--- Entries shown Enclosed Below ---

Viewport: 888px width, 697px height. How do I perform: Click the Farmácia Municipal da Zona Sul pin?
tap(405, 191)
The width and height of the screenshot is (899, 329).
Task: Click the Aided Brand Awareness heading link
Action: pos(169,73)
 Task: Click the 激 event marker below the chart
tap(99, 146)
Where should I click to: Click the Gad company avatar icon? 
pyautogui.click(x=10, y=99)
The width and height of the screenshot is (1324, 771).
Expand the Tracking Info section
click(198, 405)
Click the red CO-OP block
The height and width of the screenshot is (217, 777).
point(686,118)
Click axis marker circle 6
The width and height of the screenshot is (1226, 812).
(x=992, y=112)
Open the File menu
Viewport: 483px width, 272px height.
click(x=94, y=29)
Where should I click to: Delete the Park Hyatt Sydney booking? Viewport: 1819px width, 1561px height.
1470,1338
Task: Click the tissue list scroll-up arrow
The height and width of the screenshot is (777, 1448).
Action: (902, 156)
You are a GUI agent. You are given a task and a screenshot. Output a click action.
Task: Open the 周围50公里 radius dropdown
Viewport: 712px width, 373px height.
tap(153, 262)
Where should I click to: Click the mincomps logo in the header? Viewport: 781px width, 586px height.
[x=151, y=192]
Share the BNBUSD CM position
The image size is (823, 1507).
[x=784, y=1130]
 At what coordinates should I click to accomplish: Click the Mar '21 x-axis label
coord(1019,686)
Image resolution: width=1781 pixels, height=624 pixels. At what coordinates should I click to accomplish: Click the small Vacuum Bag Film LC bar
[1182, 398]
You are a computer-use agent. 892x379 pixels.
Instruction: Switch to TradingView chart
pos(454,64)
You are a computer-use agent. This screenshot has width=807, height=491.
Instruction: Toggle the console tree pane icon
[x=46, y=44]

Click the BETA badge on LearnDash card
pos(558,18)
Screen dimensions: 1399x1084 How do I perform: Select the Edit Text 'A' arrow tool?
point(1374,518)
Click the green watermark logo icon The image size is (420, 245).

--- End of Enclosed Entries shown ---

Work order →
The answer must be every line from the records above that contains the word "computer", copied out.

Answer below →
You are a computer-use agent. 892x379 pixels.
You are a computer-use agent. This screenshot has width=807, height=491.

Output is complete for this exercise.